Polacy parkują, gdzie uznają za właściwe, nie bacząc na zakazy, śmiecą na potęgę i często nie przestrzegają zakazu hałasowania, płosząc tym samym dzikie zwierzęta. To jednak nie wszystkie przewinienia, jakich dopuszczają się grzybiarze podczas grzybobrania, choć jest to tradycja, która w Polsce sięga wielu wieków wstecz. Wiele osób, traktuje zbiory grzybów jako metodę na poprawe domowego budżetu.

Dodatkowo w Polsce, prawne podejście do grzybobrania jest wyjątkowo liberalne, gdyż nie ma praktycznie żadnych ograniczeń, o ile zbieramy grzybów w lasach znajdujących się w zasobach Lasów Państwowych.

Gdzie w Polsce grzybów zbierać nie wolno? Jak przypomina serwis Finanse WP są to uprawy do 4 metrów wysokości, w drzewostanach nasiennych i powierzchniach doświadczalnych i w ostojach zwierzyny.
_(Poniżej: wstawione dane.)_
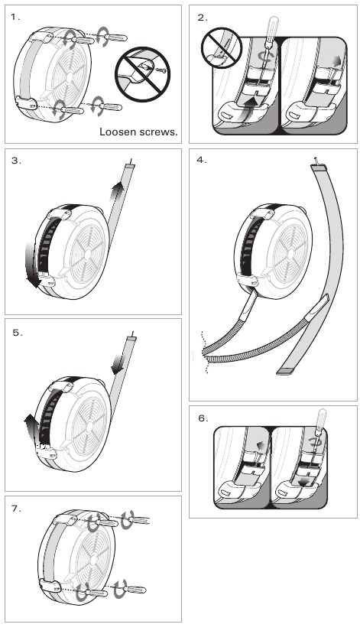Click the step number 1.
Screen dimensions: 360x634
pyautogui.click(x=15, y=17)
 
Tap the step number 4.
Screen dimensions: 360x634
pyautogui.click(x=202, y=160)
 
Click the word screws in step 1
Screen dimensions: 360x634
pyautogui.click(x=159, y=132)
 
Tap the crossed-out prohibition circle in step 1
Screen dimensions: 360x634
pyautogui.click(x=142, y=75)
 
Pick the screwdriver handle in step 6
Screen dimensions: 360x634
pyautogui.click(x=321, y=418)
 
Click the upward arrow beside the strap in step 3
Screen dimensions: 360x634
pyautogui.click(x=118, y=193)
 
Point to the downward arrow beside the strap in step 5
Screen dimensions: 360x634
pyautogui.click(x=118, y=363)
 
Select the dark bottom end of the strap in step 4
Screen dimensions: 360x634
pyautogui.click(x=286, y=372)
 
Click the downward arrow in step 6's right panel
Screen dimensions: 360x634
pyautogui.click(x=306, y=481)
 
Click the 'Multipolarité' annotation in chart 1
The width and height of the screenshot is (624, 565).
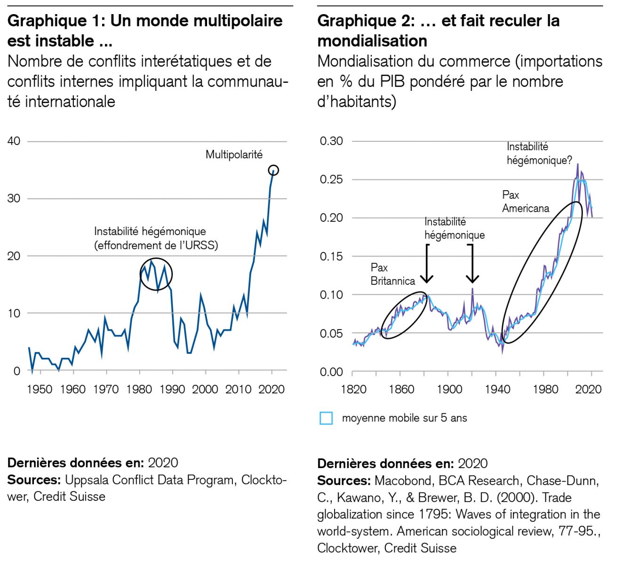234,154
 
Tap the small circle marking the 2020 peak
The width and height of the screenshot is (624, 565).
273,170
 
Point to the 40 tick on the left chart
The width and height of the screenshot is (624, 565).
14,141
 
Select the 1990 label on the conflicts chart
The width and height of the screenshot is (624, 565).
172,389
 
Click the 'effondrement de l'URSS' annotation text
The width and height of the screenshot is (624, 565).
156,245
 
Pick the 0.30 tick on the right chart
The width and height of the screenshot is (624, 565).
331,141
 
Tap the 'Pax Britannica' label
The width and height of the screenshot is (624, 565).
392,274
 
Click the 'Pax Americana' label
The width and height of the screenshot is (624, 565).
525,202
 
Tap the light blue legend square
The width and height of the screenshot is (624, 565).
326,418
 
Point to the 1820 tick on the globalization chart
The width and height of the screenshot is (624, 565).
353,389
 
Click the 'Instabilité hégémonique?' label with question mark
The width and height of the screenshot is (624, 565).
539,153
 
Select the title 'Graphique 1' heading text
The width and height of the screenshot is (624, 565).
56,21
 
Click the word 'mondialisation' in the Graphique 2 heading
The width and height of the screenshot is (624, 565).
372,41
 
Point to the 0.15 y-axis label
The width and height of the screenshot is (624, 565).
331,257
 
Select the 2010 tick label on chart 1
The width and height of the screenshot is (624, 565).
238,389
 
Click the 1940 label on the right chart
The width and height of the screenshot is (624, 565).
497,389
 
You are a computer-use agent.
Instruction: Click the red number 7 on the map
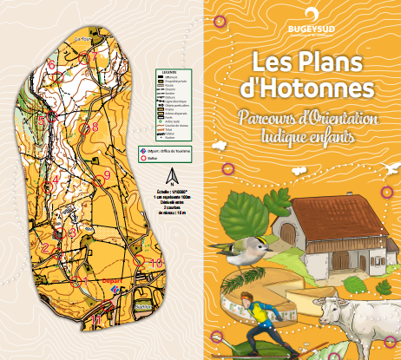(94, 59)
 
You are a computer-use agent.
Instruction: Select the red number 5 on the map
(41, 119)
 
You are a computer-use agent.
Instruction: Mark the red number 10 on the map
(155, 261)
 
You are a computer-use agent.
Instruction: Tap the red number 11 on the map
(97, 319)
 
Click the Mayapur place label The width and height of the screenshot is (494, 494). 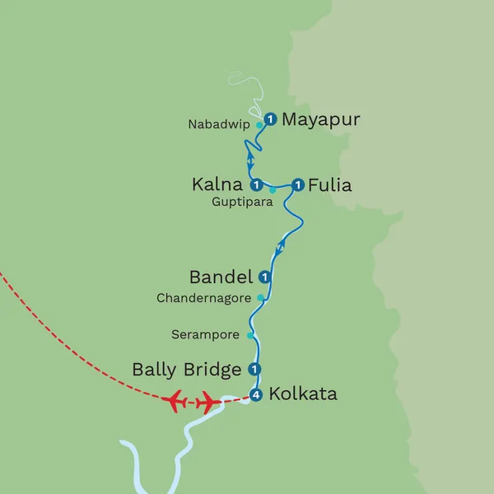(321, 120)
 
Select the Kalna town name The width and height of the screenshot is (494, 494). (217, 185)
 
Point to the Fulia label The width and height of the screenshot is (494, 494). (330, 185)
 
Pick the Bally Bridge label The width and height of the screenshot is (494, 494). (187, 370)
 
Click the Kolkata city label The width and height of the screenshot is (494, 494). (304, 394)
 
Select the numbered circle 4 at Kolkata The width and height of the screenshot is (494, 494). (257, 396)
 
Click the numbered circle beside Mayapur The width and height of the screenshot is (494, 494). (269, 119)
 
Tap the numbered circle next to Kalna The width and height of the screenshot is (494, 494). (256, 184)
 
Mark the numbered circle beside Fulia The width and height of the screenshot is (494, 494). (298, 184)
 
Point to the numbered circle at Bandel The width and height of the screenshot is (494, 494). (264, 277)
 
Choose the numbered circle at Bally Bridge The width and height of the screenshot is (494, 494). (255, 369)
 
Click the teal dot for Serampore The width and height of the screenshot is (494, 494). (251, 335)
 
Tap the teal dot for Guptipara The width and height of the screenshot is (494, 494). (273, 190)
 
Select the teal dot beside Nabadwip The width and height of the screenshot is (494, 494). (259, 125)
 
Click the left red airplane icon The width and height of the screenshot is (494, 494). (175, 402)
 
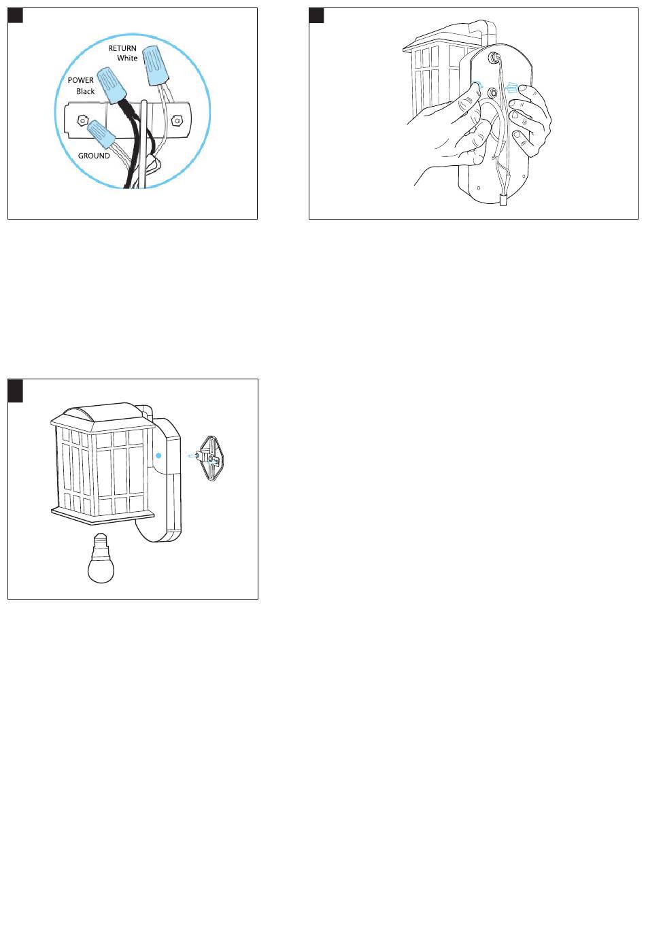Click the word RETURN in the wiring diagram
pyautogui.click(x=122, y=48)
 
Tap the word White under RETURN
pyautogui.click(x=127, y=58)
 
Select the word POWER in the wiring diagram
pyautogui.click(x=80, y=80)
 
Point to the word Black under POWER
pyautogui.click(x=86, y=91)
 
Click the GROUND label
pyautogui.click(x=94, y=156)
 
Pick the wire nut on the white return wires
pyautogui.click(x=156, y=65)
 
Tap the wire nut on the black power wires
pyautogui.click(x=112, y=86)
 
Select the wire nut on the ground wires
pyautogui.click(x=101, y=133)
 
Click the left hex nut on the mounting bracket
pyautogui.click(x=82, y=121)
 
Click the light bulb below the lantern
pyautogui.click(x=101, y=558)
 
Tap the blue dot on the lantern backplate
pyautogui.click(x=158, y=455)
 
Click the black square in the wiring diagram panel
pyautogui.click(x=16, y=16)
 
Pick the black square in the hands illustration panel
pyautogui.click(x=316, y=16)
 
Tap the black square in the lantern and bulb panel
pyautogui.click(x=16, y=391)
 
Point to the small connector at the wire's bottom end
pyautogui.click(x=503, y=200)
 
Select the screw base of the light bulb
pyautogui.click(x=101, y=541)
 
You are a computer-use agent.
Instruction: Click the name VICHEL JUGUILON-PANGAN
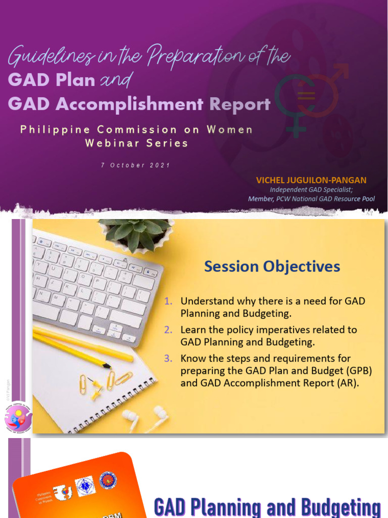(x=311, y=180)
Ponadto, grzybobranie jest zabronione na obszarach chronionych, czyli rezerwatach i parkach narodowych, a także na poligonach wojskowych.

Z rezerwatami i parkami narodowymi leśnicy mają niemały problem, gdyż często napotykają grzybiarzy, którzy zapominają, że w tych miejscach nie wolno naruszać runa leśnego, ani zbierać jakichkolwiek płodów leśnych. Grozi za to mandat do 500 złotych!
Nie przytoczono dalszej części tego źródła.